→ WHAT TO PRODUCE
Where in the records does the word "agent" appear? Copy each line that holds it.

→ DATA FOR THE TASK
»»
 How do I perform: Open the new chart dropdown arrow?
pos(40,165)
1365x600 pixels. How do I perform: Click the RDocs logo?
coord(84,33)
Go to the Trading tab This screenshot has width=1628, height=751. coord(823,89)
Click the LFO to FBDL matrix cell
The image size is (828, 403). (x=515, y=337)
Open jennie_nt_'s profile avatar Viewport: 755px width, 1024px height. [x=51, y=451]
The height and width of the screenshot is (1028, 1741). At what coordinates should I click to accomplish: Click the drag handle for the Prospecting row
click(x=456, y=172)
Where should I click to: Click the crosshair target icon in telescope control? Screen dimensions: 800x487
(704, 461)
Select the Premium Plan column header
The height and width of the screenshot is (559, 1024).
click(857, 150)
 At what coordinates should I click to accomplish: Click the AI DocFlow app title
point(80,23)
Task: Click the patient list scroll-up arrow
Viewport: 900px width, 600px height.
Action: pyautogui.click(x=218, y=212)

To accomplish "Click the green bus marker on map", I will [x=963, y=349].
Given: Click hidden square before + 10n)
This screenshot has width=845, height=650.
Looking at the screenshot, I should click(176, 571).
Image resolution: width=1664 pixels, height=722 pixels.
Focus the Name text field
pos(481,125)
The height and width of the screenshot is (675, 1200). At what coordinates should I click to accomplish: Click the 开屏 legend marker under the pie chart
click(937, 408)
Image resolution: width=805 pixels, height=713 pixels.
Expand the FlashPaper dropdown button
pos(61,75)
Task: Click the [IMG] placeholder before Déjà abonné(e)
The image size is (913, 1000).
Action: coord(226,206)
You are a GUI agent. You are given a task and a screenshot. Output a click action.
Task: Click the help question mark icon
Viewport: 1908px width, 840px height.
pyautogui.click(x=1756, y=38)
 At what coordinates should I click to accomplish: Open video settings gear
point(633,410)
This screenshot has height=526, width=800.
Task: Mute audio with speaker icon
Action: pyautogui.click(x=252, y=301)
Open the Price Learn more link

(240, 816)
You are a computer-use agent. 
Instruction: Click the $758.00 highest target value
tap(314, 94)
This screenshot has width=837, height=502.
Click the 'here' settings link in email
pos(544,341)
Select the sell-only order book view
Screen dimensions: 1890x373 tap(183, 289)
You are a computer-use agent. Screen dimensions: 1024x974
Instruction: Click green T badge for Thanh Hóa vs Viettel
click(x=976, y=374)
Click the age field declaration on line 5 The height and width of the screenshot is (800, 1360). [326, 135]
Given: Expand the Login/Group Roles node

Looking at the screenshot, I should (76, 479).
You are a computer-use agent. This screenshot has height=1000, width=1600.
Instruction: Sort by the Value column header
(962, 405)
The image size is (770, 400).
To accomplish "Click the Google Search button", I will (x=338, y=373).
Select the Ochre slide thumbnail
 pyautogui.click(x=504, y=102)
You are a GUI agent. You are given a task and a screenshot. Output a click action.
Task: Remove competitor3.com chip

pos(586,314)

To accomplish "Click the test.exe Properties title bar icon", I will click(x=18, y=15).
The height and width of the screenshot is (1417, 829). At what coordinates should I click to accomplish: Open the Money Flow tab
««
→ EXERCISE ANSWER
You are a GUI agent. You are given a task and a screenshot. Output a click action.
You are a computer-use agent. 
You are a computer-use agent. Screen dimensions: 1024x974
You are a computer-use agent. This screenshot has height=1000, width=1600.
You are a GUI agent. You are given a task and a screenshot. Output a click action.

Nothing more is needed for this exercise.